It's hard to write a cookbook, if you're a cook, but also if you're a writer. I have published three cookbooks and I am a writer who cooks (as opposed to a cook who writes). I could create in the kitchen and I could create on the typewriter (in those days) but I found it difficult to tell someone else how to do it, how to write down what I did, especially the measuring. I developed a table of measurements in my first cookbook (Encore, about leftovers). I can't find it now, to give you the exact rendering but the idea was that my various dashes, sprinkles, dots and slooshes actually measured something in reality. The idea is, of course, part of my humour as a writer, not taking anything I do too seriously. A sloosh, as I remember, was the half cup of water that I slooshed into an empty ketchup bottle to get all the flavour out of it to pour into soup or stew or whatever.
Years later I was surprised (and a little miffed) when I discovered a set of measuring spoons in Restoration Hardware, with my measurements or the equivalent on each spoon: a dash, a dab, a pinch, and so on. I bought them to give jollies to new brides.
I thought of all this recently when I read an article about nervous or fastidious cooks, people of either gender who want to measure exactly what they're doing when they're cooking. Exactly! Precision measuring! The article went on to describe the difficulty people have trying to decipher recipes from other ages, even from one's own relatives only a generation or two ago. My Icelandic grandmother's recipe for Bena Súpa (bean soup) was rudimentary and measureless: "Boil beans and onions with browned meat." Something like that. I experimented with it and included a detailed recipe in my book, and I measured everything to guide others.

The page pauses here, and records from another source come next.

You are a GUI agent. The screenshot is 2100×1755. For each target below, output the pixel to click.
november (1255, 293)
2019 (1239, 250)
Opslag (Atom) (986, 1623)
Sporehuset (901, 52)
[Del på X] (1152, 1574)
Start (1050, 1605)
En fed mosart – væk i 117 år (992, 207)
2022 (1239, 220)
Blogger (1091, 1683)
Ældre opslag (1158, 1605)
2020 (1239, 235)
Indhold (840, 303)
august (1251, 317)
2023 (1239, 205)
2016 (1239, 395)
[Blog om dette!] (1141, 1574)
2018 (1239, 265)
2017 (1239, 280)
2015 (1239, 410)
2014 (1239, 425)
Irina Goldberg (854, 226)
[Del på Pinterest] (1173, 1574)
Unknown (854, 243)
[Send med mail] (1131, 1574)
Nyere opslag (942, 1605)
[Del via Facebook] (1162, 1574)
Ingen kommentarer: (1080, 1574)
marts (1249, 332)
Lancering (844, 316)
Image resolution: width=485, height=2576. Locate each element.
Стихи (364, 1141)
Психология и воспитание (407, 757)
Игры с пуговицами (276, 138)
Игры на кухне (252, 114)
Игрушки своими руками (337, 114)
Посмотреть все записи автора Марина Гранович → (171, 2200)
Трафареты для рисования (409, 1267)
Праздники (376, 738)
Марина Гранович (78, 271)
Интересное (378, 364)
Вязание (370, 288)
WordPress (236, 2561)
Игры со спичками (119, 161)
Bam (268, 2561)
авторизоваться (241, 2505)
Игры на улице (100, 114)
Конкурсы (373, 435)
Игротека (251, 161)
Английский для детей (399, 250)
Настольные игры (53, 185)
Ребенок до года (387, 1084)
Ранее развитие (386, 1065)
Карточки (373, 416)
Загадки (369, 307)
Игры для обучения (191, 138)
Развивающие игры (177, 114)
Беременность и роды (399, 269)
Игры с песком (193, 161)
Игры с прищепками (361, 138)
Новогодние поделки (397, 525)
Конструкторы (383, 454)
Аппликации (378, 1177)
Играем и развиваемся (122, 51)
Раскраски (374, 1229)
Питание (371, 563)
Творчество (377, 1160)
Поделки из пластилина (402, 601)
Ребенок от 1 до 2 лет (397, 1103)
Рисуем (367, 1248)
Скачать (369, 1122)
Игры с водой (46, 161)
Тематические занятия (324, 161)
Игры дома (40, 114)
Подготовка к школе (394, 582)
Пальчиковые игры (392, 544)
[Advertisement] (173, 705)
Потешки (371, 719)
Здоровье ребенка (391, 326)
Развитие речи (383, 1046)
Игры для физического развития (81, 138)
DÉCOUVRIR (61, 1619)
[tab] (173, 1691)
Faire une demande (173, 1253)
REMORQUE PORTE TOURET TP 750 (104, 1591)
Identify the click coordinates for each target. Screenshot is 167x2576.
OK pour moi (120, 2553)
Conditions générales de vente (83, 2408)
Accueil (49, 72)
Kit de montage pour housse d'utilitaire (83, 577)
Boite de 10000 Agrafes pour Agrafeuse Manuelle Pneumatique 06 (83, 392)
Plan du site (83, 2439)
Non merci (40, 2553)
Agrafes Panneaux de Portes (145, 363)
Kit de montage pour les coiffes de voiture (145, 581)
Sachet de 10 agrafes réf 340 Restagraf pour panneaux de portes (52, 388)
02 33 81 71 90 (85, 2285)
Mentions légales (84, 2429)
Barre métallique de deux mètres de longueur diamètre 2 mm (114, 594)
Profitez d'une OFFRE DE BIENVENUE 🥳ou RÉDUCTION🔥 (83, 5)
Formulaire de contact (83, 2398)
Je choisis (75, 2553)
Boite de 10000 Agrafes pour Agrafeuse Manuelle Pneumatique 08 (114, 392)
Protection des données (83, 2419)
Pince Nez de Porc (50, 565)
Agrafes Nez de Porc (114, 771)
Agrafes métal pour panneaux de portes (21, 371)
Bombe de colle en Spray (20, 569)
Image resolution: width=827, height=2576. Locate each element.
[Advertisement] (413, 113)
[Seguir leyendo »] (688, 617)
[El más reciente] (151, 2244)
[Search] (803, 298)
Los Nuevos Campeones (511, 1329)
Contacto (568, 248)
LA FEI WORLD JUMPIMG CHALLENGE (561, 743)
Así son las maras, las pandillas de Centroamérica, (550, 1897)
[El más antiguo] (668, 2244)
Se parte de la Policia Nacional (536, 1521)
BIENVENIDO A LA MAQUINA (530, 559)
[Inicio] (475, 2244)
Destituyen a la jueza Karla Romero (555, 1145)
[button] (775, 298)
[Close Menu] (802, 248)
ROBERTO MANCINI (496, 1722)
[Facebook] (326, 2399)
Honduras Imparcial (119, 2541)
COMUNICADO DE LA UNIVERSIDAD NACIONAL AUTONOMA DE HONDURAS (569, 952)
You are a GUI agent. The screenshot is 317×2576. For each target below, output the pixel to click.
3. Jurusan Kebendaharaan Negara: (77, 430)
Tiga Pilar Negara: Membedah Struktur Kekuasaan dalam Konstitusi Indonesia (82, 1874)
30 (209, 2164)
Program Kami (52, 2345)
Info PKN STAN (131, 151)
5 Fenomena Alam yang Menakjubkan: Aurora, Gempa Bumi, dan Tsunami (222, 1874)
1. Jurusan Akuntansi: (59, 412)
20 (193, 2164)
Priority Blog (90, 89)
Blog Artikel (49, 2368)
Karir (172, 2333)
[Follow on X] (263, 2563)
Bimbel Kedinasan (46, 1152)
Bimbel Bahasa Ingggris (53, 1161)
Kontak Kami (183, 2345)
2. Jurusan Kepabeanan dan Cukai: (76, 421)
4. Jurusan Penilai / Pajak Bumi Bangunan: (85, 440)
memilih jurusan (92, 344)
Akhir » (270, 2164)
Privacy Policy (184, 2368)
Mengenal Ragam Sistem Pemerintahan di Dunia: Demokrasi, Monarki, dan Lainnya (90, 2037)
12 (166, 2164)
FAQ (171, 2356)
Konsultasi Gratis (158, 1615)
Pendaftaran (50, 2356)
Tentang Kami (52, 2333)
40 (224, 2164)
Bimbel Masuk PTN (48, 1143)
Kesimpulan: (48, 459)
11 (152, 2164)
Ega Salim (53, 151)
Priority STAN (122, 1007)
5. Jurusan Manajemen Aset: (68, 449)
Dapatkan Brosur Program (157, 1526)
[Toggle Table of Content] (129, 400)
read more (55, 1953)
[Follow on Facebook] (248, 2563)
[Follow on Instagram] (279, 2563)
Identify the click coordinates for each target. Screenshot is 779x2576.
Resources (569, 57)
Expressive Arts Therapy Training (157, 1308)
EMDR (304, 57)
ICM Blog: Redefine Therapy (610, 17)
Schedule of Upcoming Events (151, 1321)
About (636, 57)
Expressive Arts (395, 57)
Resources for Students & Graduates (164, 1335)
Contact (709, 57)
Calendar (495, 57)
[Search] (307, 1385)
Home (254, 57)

I have a friend who told me that her mother, when/if she wrote down a recipe, would write things like "one lemon juice". And she was not the only one who concluded her directions with the command: "Cook until done." Sure. Old family recipes will measure dry or wet in a teacup or a dessert spoon, whatever happened to be handy. Now,what happens, you may have surmised, is that an habituated cook will measure with her eyes, from experience. The lines on my glass measuring cup have faded with time, but I can measure a half or a third or a quarter of a cup without looking. I can't do it for metric measurements, though.
I made Hollandaise sauce yesterday, for the first time in several years, maybe ten or twelve. I did it, though, from memory and without measuring. What does that prove, if anything? Dare I say that the proof is in the pudding?